**EXERCISE INPUTS:**
= Beginning of Section =
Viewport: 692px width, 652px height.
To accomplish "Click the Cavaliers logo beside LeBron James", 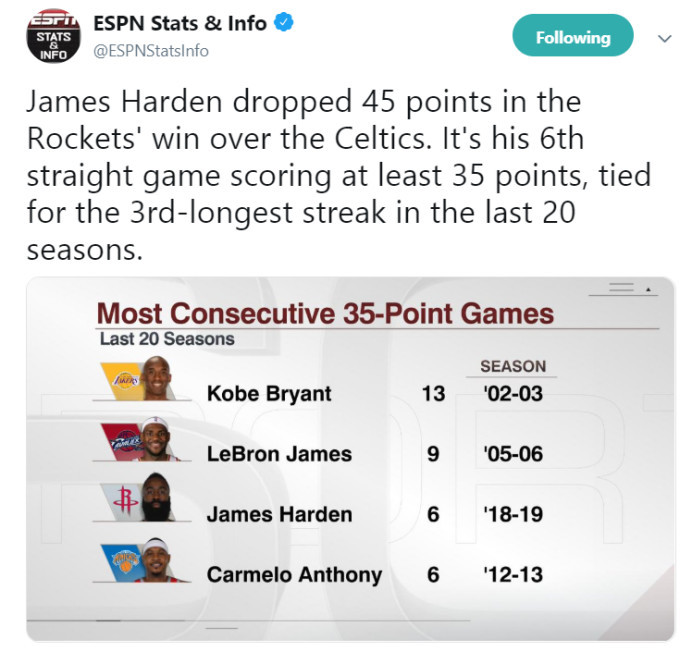I will (123, 442).
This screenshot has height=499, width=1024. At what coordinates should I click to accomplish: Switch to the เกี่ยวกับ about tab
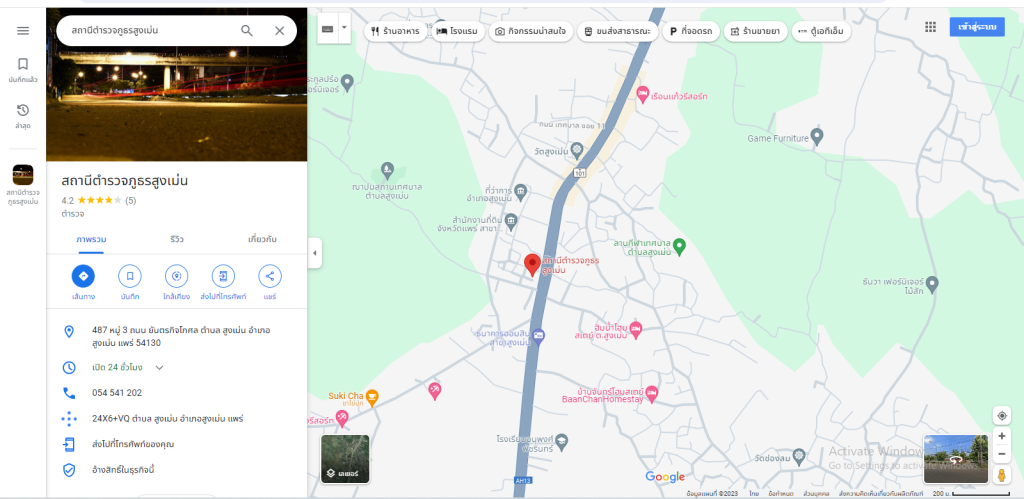tap(262, 240)
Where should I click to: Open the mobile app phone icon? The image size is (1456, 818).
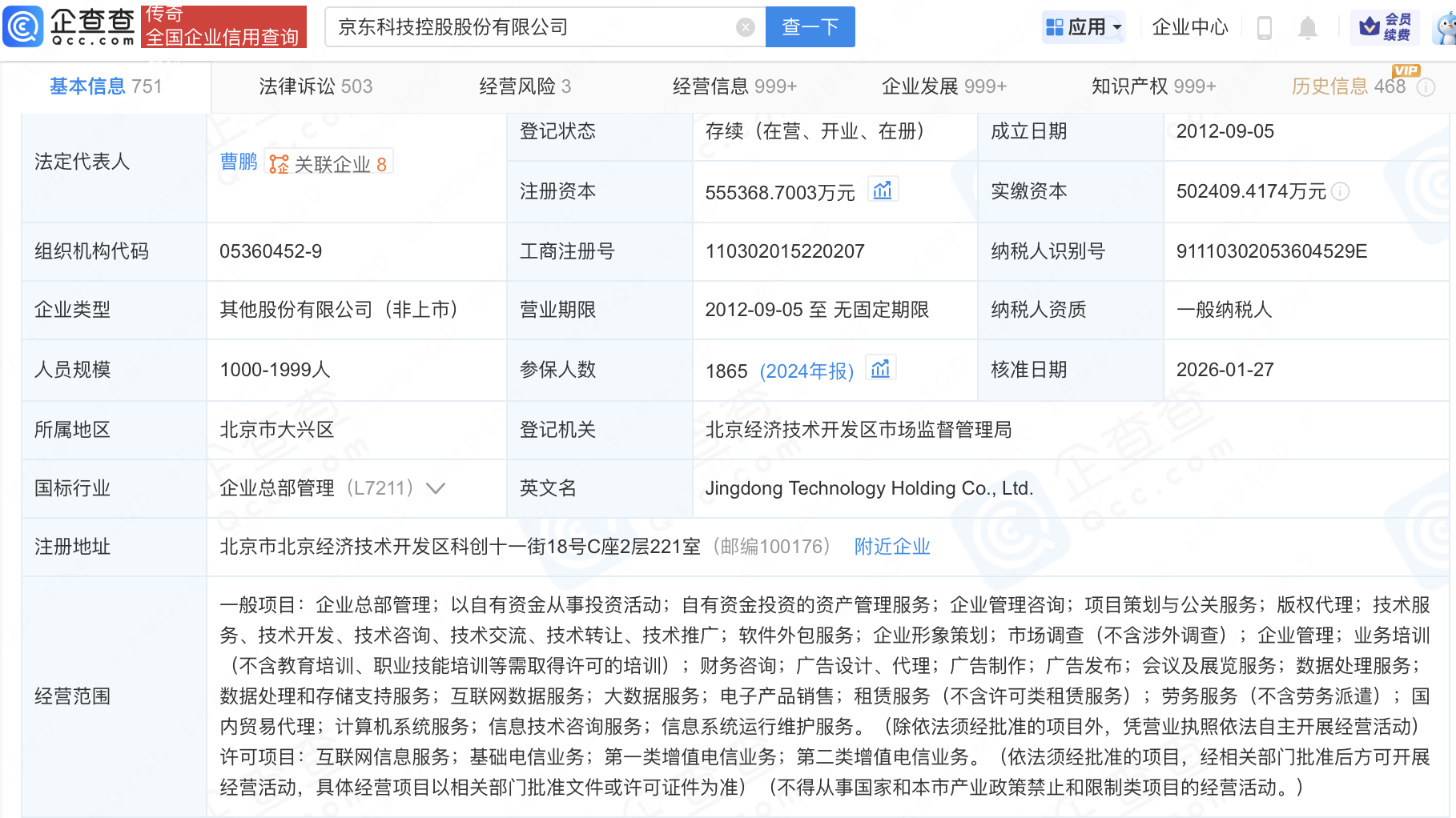click(x=1265, y=28)
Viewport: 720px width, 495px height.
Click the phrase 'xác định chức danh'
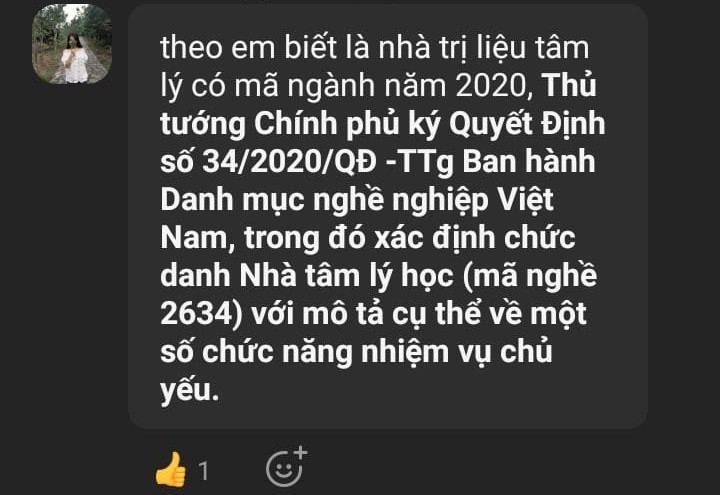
= End of Section =
**TASK DESCRIPTION:** Report each line in the data above that holds the word "Viewport" by copying it.

**REPLY TO THE TASK:**
Viewport: 692px width, 652px height.
Viewport: 720px width, 495px height.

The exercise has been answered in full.